Dedicarsi a più attività lavorative nello stesso tempo può significare perdita di concentrazione. Il problema dei social media sul lavoro (L’Express)
Siete al lavoro. Vi state concentrando per completare il vostro compito. Ma ogni cinque minuti, venite interrotti. Controllate la vostra casella email, rispondete a un collega che vi ha fatto una domanda su Google Drive, quindi cliccate sull’ultima notifica del vostro telefono che vi avvisa di un messaggio su WhatsApp, Instagram o altro. Secondo uno studio condotto dal think tank “Economist Impact” su un campione di lavoratori provenienti da una decina di Paesi industrializzati, il 42% delle persone intervistate dichiara di non avere più di un’ora di lavoro produttivo senza interruzioni che fanno perdere centinaia di ore ai dipendenti e decine o addirittura centinaia di miliardi di euro alle aziende. Ma questi comportamenti sono colpa degli strumenti digitali o sono dovuti a una mancanza di volontà delle persone? E quali sono le conseguenze di questo continuo switch tra diverse attività?
“Se cercate di scrivere un testo, ma controllate le email ogni sei minuti o fate andate e ritorno tra la scrittura e i social media, ciò avrà un costo cognitivo massiccio”, afferma Cal Newport, professore associato di scienze presso l’Università di Georgetown (Stati Uniti) e autore di numerosi best-seller. “Controllare costantemente le email o i messaggi non è molto diverso dal bere un bicchierino di alcol forte ogni trenta minuti: la capacità di pensare chiaramente si riduce, i pensieri possono diventare confusi e la stanchezza arriva più velocemente”. La ragione? Il cervello è lento nell’adattarsi al contesto in cui si trova o al compito su cui deve concentrarsi. La concentrazione richiede tempo e tranquillità.
Il multitasking può quindi essere dannoso sotto molti aspetti. Studi dimostrano che le persone che lo praticano intensamente quotidianamente sono meno abili nelle attività di ascolto e di comunicazione. Anche i bambini e gli adolescenti che si dedicano maggiormente al multitasking sono più facilmente distratti, il che può renderli meno efficienti quando devono svolgere un’unica attività alla volta: quanto più gli studenti si dedicano al multitasking in classe – consultando SMS e social media -, più hanno difficoltà di apprendimento, soprattutto nella memorizzazione delle istruzioni o delle informazioni date oralmente dal professore.
La pratica del multitasking è associata a una diminuzione della regolazione dell’attenzione e a un aumento della divagazione mentale, così come a problemi di memoria.

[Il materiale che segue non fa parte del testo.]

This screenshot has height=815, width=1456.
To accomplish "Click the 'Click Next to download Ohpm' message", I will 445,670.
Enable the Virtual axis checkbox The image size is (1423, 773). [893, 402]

Le persone che saltano troppo spesso tra compiti hanno anche difficoltà a regolare il loro comportamento, presentano sintomi legati all’impulsività e all’iperattività con maggiore frequenza e sono più inclini a prendere rischi o cercare sensazioni forti. Possono manifestarsi disturbi o deficit dell’attenzione più o meno pronunciati, talvolta simili al disturbo da deficit di attenzione e iperattività.

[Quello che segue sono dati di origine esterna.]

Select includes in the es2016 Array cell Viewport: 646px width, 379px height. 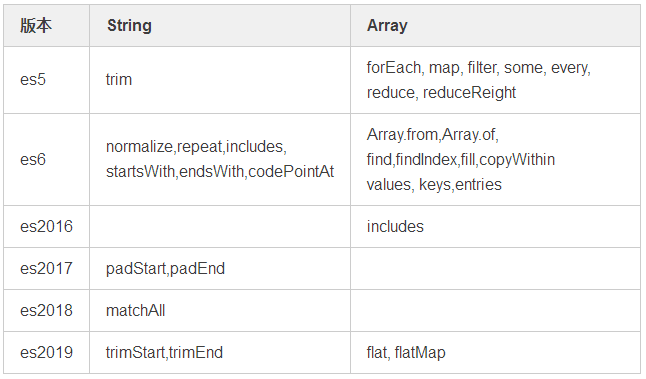[x=395, y=227]
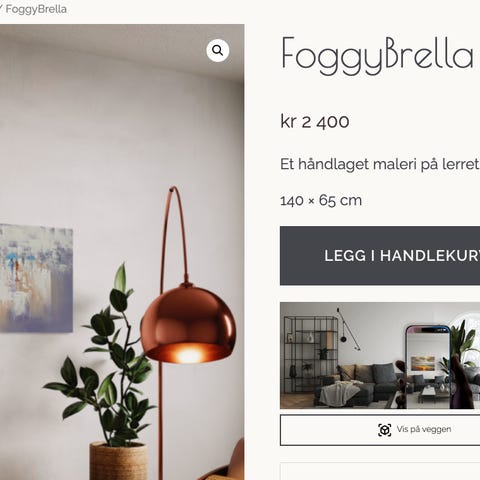Click the grey sofa in the AR banner

pos(360,383)
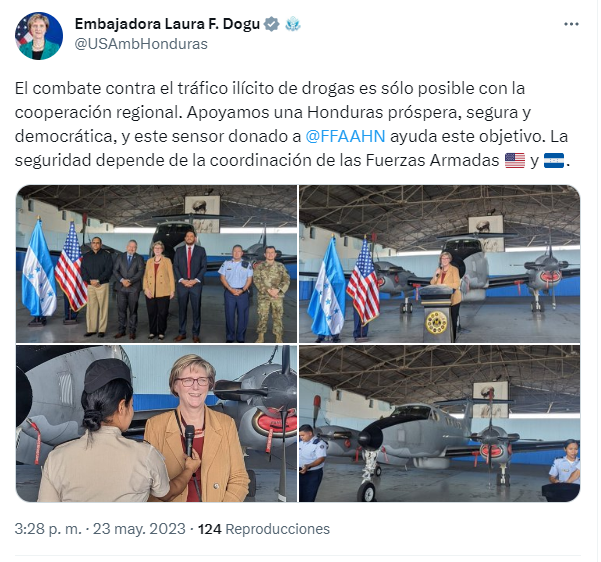Click the Honduras flag emoji
Screen dimensions: 601x562
coord(553,160)
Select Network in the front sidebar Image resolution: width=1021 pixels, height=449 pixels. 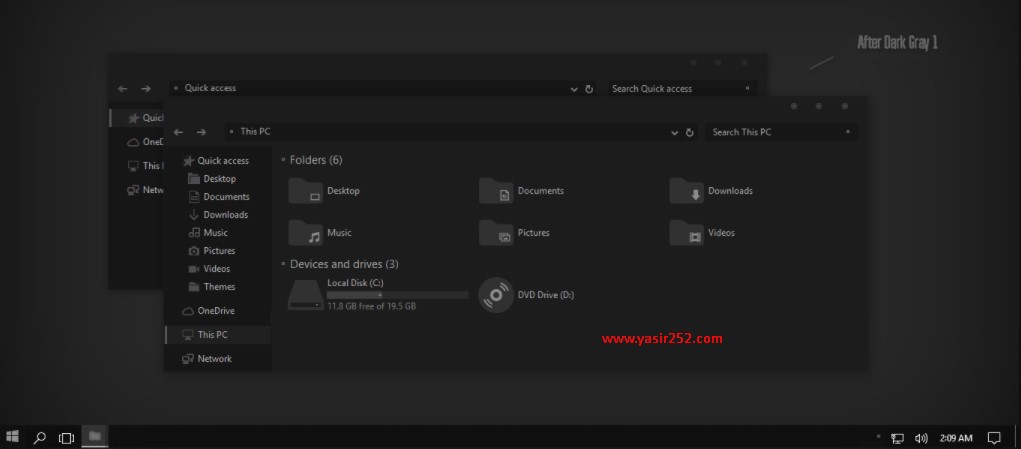point(213,359)
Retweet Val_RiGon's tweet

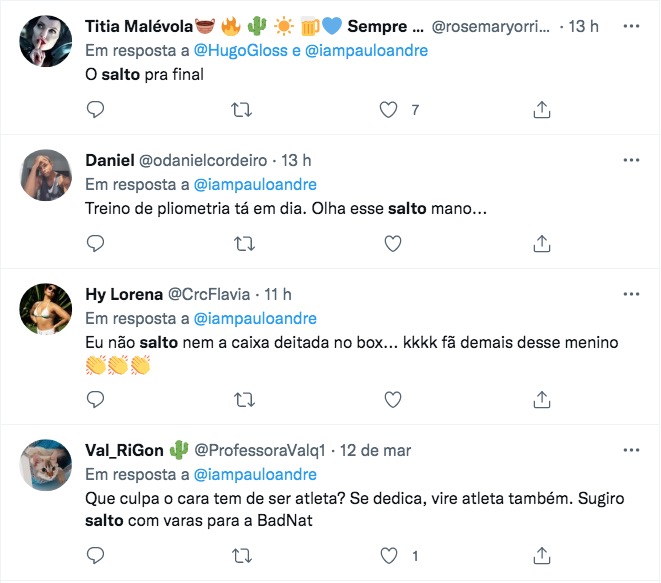242,554
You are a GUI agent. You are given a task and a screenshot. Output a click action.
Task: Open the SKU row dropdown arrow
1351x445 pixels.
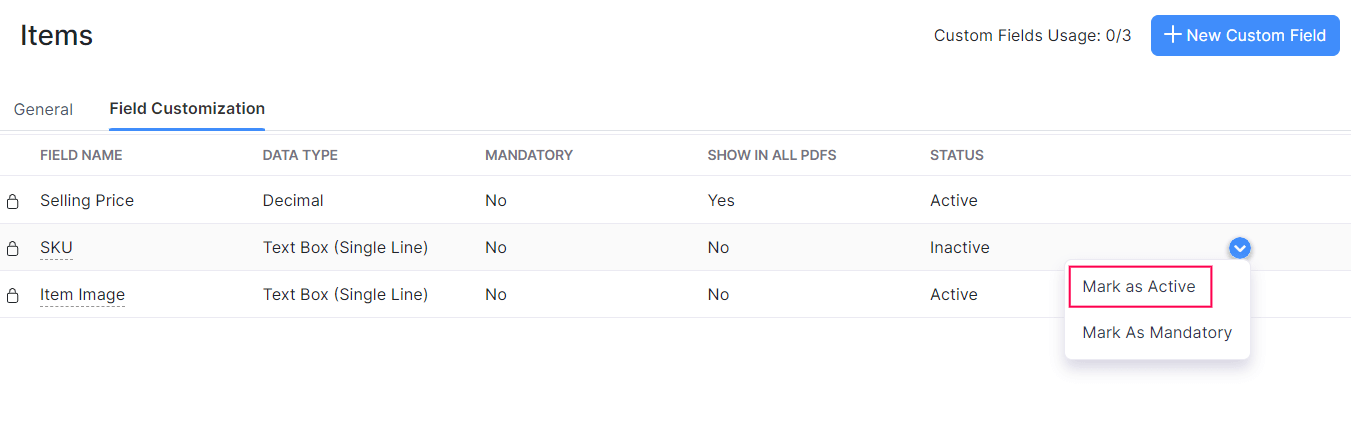[1240, 248]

Bisogna anche fare una distinzione con il “vero” multitasking, ossia la capacità di svolgere più attività contemporaneamente, come fanno ad esempio i controllori del traffico aereo, e di cui gli effetti sono meglio conosciuti. In questo caso, sappiamo che diverse reti di aree cerebrali coinvolte nel processo delle attività svolte vengono sollecitate. L’attività cerebrale è globalmente più intensa, anche se queste diverse aree sono meno attive rispetto a quando il cervello ha un solo compito da svolgere. Alcuni studi suggeriscono anche che le persone che regolarmente svolgono più compiti contemporaneamente – come i piloti o i professionisti dei videogiochi, ad esempio – possono esprimere un’attività cerebrale leggermente diversa, con meno attività nelle aree coinvolte nel trattamento delle attività svolte frequentemente. Essendo automatizzate, richiedono meno sforzo, il che libera in qualche modo risorse per svolgere altre attività in parallelo.

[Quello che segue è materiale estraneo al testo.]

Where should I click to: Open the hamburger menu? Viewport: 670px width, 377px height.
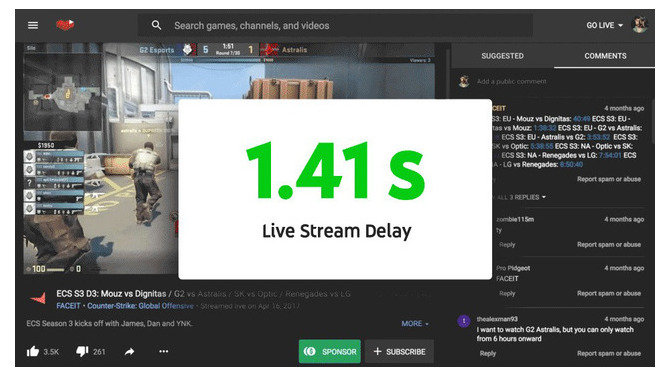pyautogui.click(x=33, y=25)
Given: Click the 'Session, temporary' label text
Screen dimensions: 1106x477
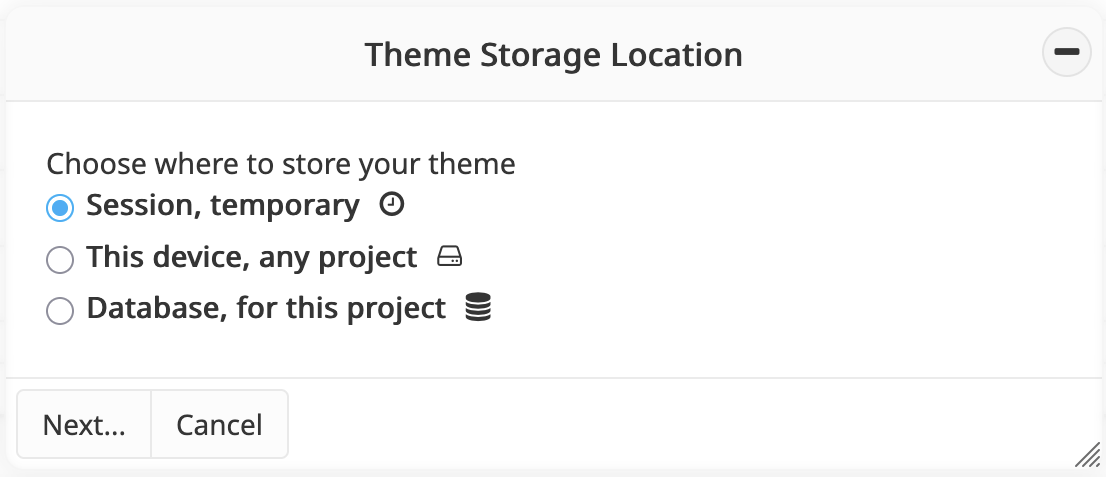Looking at the screenshot, I should [223, 206].
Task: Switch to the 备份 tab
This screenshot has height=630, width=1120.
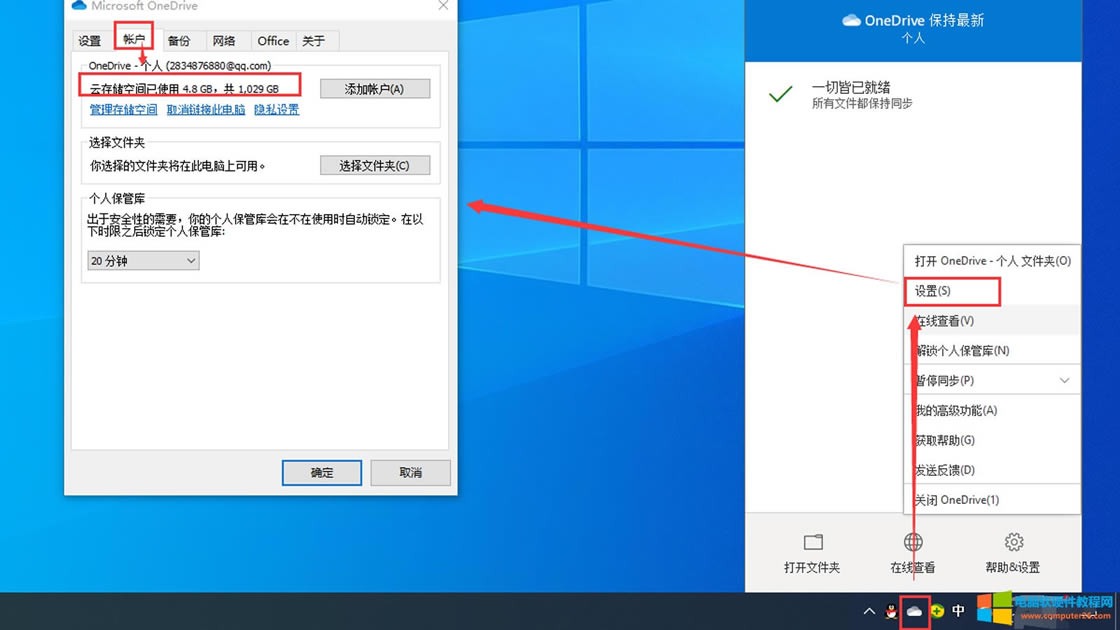Action: click(179, 41)
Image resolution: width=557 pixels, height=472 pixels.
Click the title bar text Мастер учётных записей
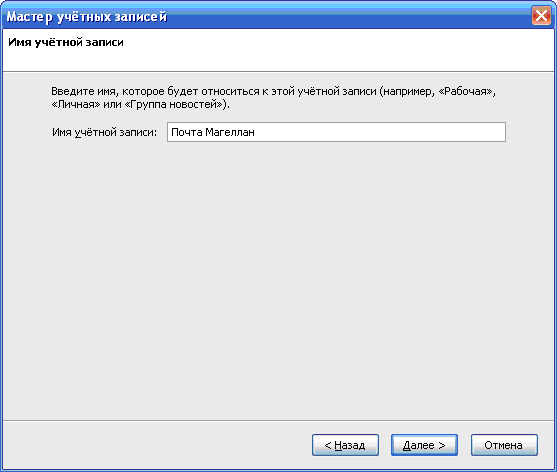(87, 17)
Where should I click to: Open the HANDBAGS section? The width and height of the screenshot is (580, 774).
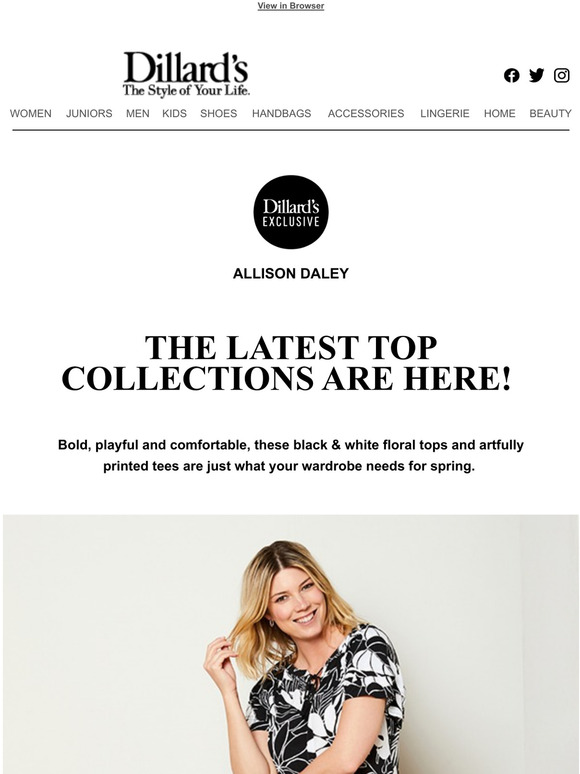[281, 114]
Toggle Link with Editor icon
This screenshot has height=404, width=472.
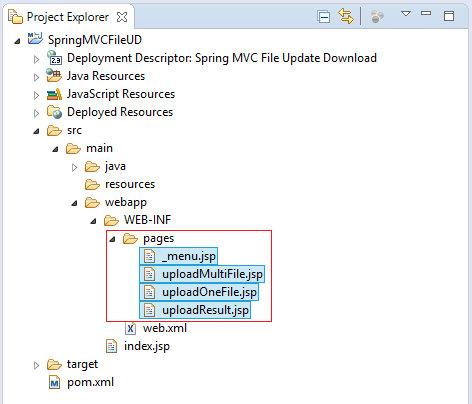click(346, 16)
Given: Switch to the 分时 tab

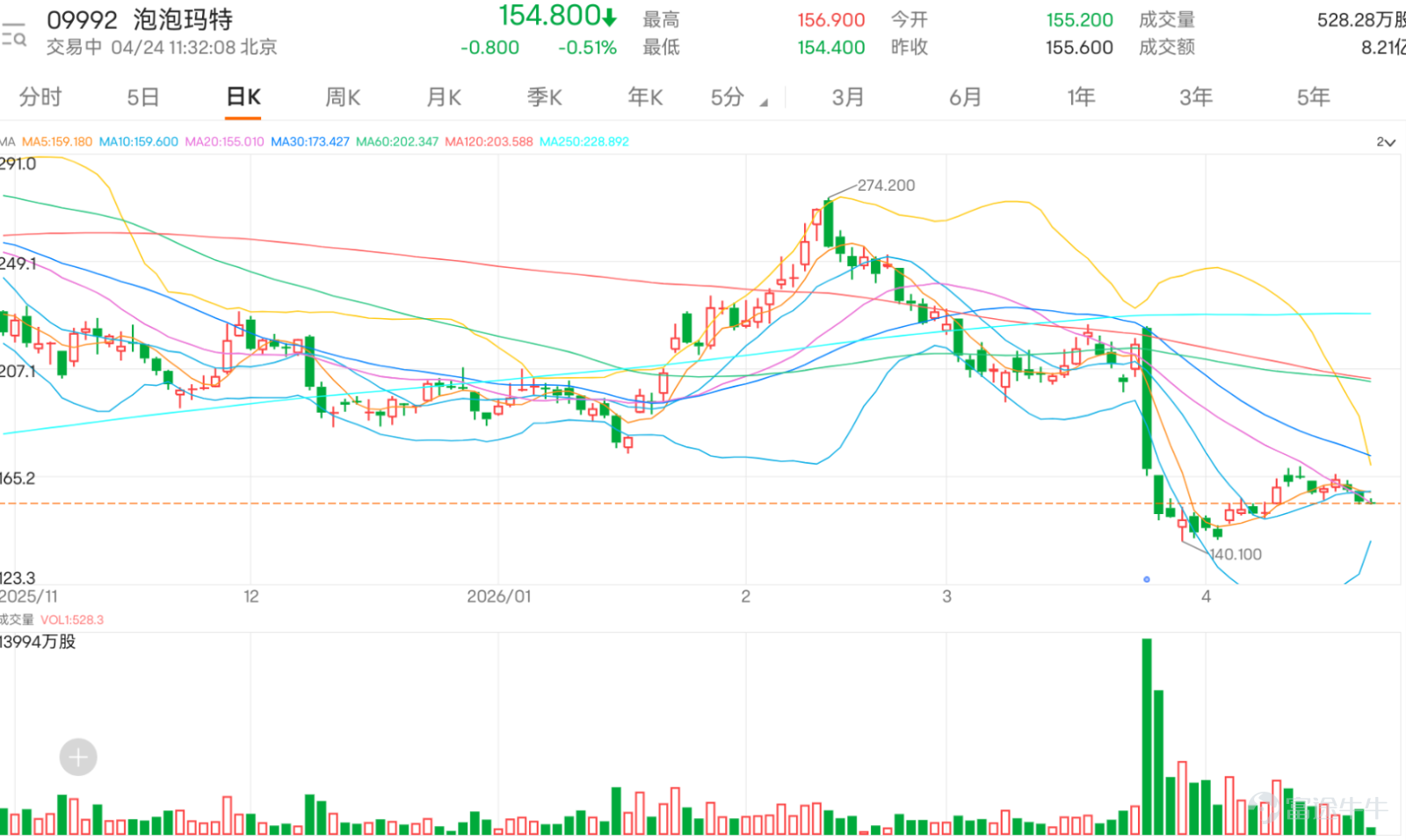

Resta, poi, il mondo del lavoro, che spesso impone, oltre alle email, uno o più servizi di messaggistica aziendale, o addirittura Telegram o WhatsApp. In questo contesto, sono le aziende, e in particolare i dipartimenti delle risorse umane, che devono adottare misure per razionalizzare l’uso di tali strumenti. Occorre immaginare nuovi modi di collaborazione che non si basino sulla costante invio di messaggi. Finché la frenesia dell’attività costante rimarrà al centro della collaborazione aziendale, sarà difficile, se non impossibile, evitare di consultare continuamente diverse piattaforme di messaggistica.